普段どんな保育活動をしていますか?
いつも保育園やこども園へ伺うと、先生方が工夫を凝らした保育活動を一生懸命に子どもたちへ提供している姿を見かけることが多くあります。しかし、先生方が工夫を凝らせば凝らすほど複雑な活動になり、子どもたちに伝わりにくかったり、当初計画の時に想定していたような子どもたちの姿は見られなかったり…。 思うようにいかないことも多いようです。
保育者の計画と子どもの反応のギャップ
計画をしている段階では、子どもたちが喜んでくれるかな…楽しんでくれるかな…と、子どもたちの顔を思い浮かべながら計画を立て、準備をしていることでしょう。でも、複雑な活動になるほど、子どもたちの食いつきが悪く、集中させることに一苦労。 「これは、こうやって」
「ここは、ああやって…」
そんな風に一生懸命“楽しみ方”を説明し、話が長くなってしまい、ますます子どもは飽きてしまう。
挙げ句の果てに「いつになったらあそんでいいの?」と聞かれてしまう始末。 こんな経験をしたことがある方は多いのではないでしょうか?
私自身も一生懸命に用意した活動が子どもたちには響かずに、
「こんなはずじゃなかったのにな〜」
という経験をたくさんしてきました。保育者が手をかければかけるほど、子どもが面白いと思うものとはかけ離れてしまうような気がしています。
「自然の中での保育」で見つけたこと
自然の中で保育をしていると、子どもたちが夢中になることは、とても‟シンプルなもの”であることが多くあります。- いも虫や蝶などの生き物を捕まえること
- 色とりどりの葉っぱや花びらを拾い集めること
- どんぐりを集めたり、転がしたり、穴に落としたりすること
- 坂を駆け上がり、駆け降りる
- 土手をよじ登り、滑り降りる
- 大きな枯れ木を転がす、運ぶ
シンプルな素材がもたらす可能性
シンプルな素材は、子どものアイデア次第でいろいろな遊びへと変化していく可能性の塊なのです。子どもの中で‟イメージ”があれば、アイデアが湧いてきます。

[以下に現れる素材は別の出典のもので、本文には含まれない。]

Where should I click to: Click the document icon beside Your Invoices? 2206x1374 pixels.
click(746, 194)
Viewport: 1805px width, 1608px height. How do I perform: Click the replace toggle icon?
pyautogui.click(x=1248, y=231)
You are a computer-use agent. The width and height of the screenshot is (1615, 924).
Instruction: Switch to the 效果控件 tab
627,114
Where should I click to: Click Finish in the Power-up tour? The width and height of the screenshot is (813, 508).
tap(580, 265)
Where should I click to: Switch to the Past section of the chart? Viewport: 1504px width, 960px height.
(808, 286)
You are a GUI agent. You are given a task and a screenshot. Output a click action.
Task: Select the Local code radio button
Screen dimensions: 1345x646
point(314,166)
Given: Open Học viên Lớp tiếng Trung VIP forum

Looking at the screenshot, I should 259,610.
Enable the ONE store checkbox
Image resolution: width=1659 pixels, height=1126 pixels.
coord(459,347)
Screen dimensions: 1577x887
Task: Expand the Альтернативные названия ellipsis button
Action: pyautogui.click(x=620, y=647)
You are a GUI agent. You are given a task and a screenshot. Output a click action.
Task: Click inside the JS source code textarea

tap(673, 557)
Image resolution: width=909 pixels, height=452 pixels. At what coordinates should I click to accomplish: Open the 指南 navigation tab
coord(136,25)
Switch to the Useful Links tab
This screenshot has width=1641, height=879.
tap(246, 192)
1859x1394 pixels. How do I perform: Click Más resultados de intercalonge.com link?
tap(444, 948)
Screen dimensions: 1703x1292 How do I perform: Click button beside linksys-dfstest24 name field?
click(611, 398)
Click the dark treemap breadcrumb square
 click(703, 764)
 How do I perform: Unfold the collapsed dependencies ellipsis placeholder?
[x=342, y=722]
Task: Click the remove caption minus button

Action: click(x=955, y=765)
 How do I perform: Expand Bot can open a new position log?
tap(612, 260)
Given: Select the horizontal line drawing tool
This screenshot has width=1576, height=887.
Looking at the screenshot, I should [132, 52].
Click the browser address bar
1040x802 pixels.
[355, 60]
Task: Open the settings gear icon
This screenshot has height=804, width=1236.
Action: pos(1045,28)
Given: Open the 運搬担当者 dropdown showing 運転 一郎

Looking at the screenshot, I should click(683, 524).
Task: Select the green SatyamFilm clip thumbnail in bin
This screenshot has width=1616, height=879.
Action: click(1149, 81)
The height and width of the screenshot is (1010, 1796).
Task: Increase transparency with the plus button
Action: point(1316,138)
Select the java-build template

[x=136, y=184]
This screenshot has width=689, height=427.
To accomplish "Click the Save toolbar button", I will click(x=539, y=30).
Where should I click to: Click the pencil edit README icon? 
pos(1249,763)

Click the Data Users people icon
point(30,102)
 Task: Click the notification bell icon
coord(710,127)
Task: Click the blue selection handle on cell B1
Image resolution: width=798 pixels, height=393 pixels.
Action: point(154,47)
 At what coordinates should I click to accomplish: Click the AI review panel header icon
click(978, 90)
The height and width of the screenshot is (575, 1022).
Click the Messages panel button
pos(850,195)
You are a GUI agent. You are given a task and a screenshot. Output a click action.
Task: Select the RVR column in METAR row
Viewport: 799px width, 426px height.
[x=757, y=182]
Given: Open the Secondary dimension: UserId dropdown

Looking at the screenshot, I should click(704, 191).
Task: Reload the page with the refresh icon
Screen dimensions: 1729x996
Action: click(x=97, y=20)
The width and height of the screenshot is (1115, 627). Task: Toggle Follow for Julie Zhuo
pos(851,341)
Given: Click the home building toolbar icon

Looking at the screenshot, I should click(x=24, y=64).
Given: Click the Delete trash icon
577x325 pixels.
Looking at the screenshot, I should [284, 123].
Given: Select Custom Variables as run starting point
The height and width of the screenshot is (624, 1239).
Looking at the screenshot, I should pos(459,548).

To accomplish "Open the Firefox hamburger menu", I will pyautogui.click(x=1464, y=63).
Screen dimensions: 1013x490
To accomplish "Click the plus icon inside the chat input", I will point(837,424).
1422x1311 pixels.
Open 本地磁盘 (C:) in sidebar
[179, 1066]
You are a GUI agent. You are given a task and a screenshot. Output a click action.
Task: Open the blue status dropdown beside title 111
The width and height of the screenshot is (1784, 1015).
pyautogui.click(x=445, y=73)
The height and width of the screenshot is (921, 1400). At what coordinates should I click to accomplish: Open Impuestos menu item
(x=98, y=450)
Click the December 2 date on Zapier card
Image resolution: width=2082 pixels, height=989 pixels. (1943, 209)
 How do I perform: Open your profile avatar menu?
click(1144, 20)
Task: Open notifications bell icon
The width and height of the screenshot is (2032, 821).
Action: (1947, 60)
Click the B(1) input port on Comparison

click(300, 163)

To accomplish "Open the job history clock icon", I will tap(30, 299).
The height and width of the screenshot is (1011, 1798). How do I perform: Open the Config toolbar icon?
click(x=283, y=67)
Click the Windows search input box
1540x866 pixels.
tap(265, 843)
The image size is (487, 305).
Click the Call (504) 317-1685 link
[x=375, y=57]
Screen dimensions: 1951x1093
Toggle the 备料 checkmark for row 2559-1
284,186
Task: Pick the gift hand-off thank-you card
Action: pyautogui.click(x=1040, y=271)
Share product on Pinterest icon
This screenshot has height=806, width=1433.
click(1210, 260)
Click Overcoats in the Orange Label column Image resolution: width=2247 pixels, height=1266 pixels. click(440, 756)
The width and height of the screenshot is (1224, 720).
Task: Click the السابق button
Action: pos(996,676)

試行錯誤することで‟クリエイティブ”な力が発揮されていきます。
こうしたクリエイティブな遊びこそ、子どもを夢中にさせるものです。 このような活動は、自然の中だけで行われる訳ではありません。
子どもの力で変化が加えられる素材であれば、子ども一人ひとりがイメージを持って、遊びを作り出すことができます。
例えば、
- ダンボール、包装紙、梱包材として入っている紙や新聞紙などの紙類
- 木の板や角材、コルク、木の枝など
- 小石、松ぼっくり、どんぐりなどの自然素材
- 同じ形状の単純な積み木
- 絵の具や粘土など
大人のイメージや固定概念の枠から子どもたちの遊びをはみ出させることで、「子どもって面白いな〜」と感じることが増えることと思います。
「子どもはみな生まれながらにしてアーティスト。問題は大人になりながらも、アーティストのままでいられるかどうかだ」
これは、ピカソの言葉だそうです。
子どもたちがアーティストでいられるような保育を心がけることで、よりユニークで面白い保育になり、子どもたちが眼を輝かせて楽しむ保育活動となるのではないでしょうか。